Exercise description:
Rewrite the material below with "thumbnail" swapped for "preview" wherever it occurs, changing nothing else, and leave out the pictures.

[Page and screen pointing data]
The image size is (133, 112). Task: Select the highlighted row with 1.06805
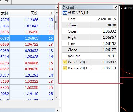(27, 38)
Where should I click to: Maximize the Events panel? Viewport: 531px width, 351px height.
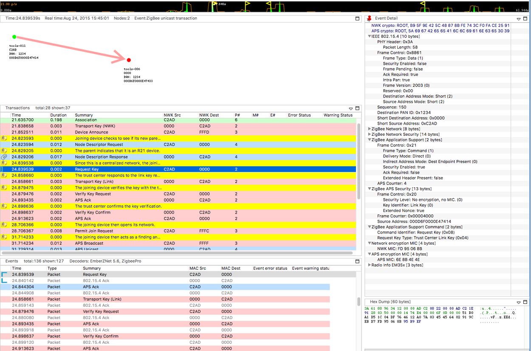point(357,261)
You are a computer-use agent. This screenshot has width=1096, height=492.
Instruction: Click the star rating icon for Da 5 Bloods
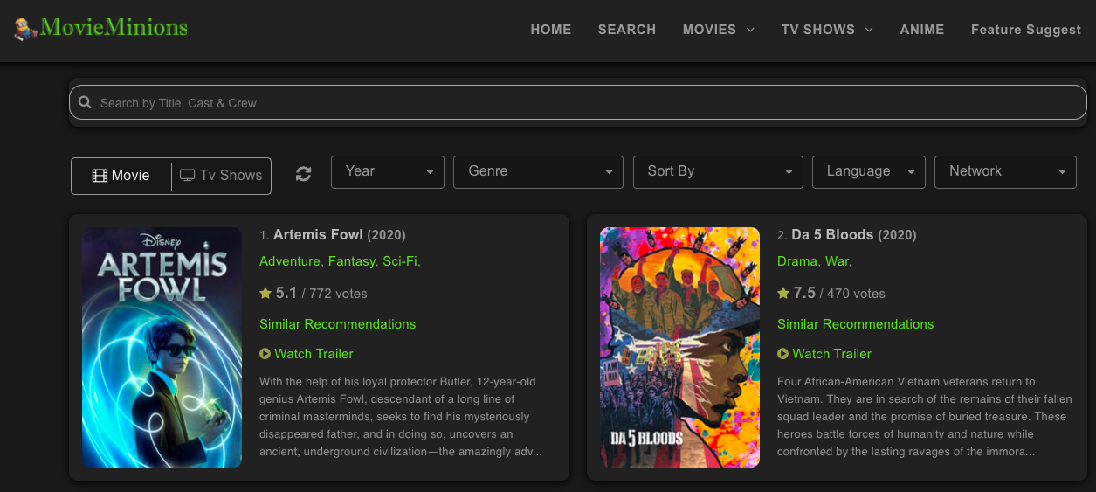783,294
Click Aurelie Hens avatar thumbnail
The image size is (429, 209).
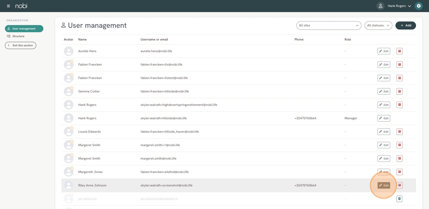(x=69, y=51)
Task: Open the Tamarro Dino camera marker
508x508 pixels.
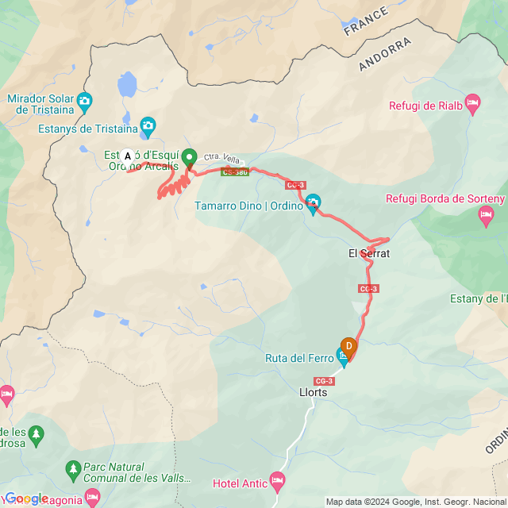Action: click(x=313, y=203)
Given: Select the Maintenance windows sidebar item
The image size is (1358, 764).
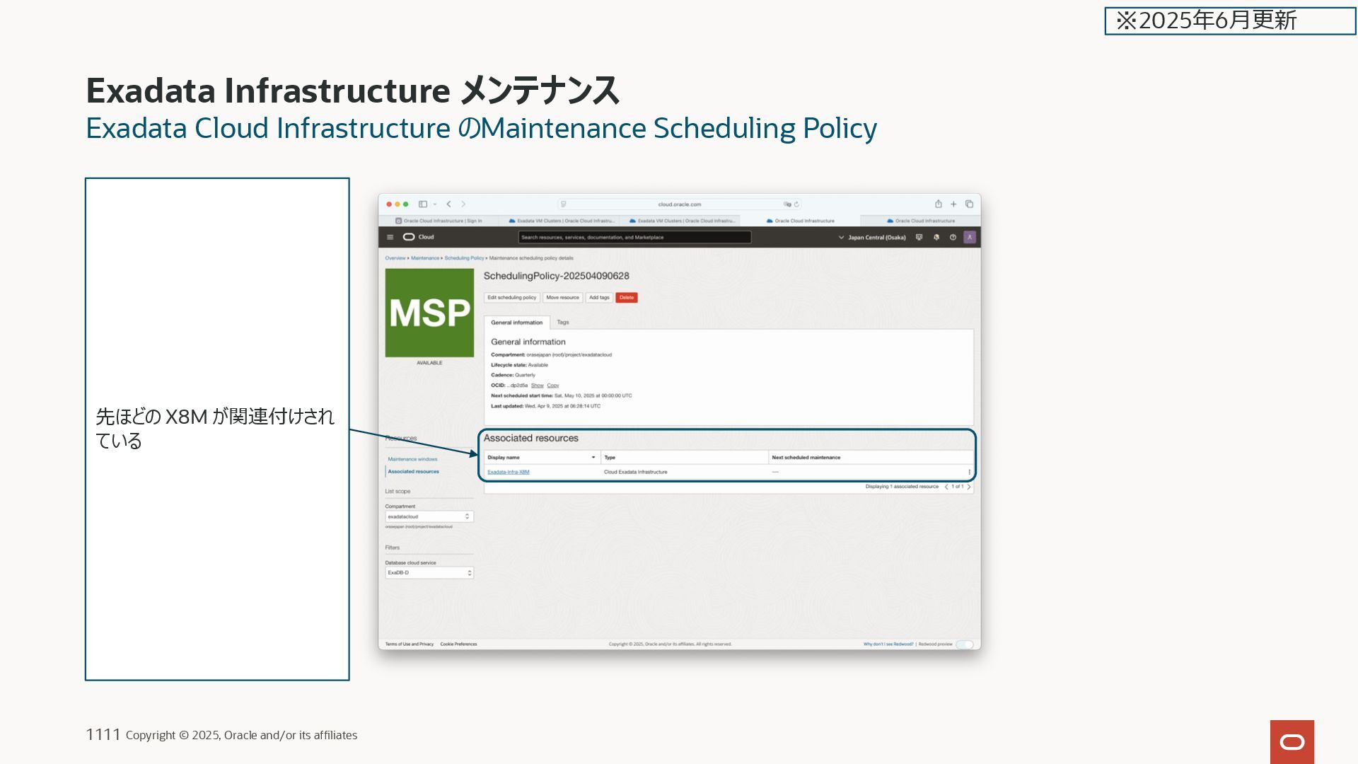Looking at the screenshot, I should (x=412, y=459).
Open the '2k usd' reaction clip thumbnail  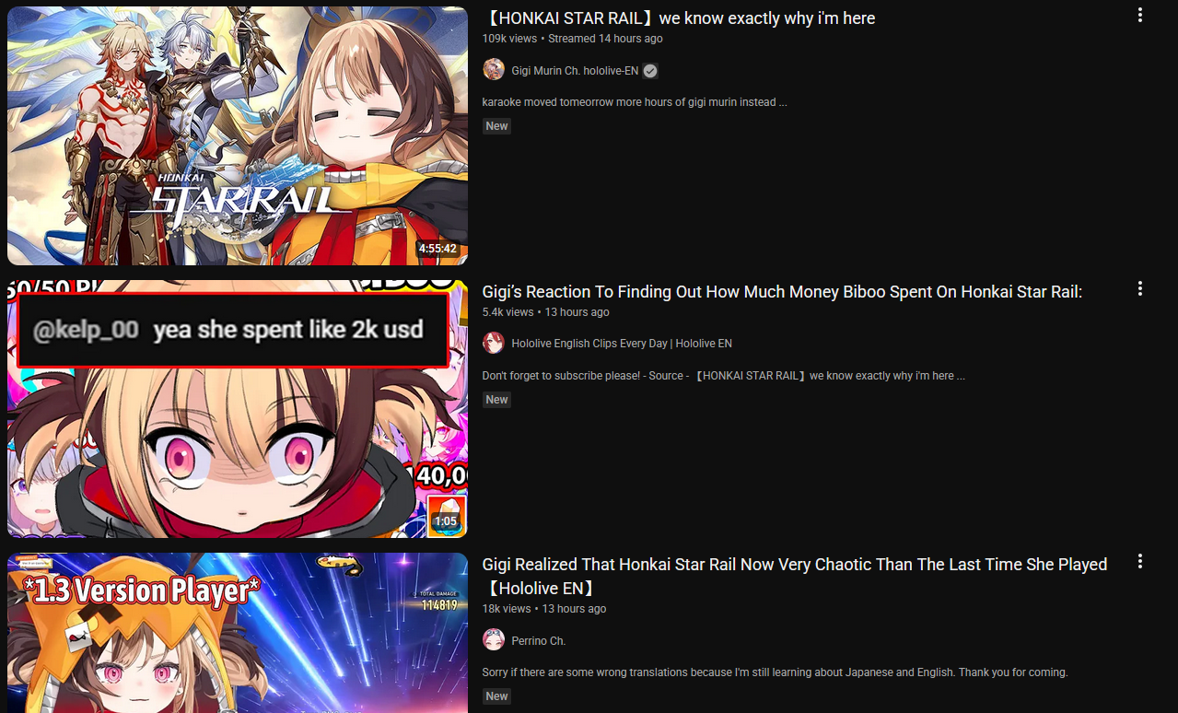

Right answer:
The image size is (133, 112). Task: Select the highlighted row with 1.06805
(27, 38)
Where should I click to: Maximize the Events panel? Viewport: 531px width, 351px height.
point(357,261)
You are a computer-use agent. This screenshot has width=1096, height=492.
Instruction: Click the star rating icon for Da 5 Bloods
783,294
Click Aurelie Hens avatar preview
The image size is (429, 209).
(x=69, y=51)
Task: Open the Tamarro Dino camera marker
508x508 pixels.
Action: click(x=313, y=203)
Given: Select the Maintenance windows sidebar item
The image size is (1358, 764).
Looking at the screenshot, I should (x=412, y=459).
Open the '2k usd' reaction clip preview  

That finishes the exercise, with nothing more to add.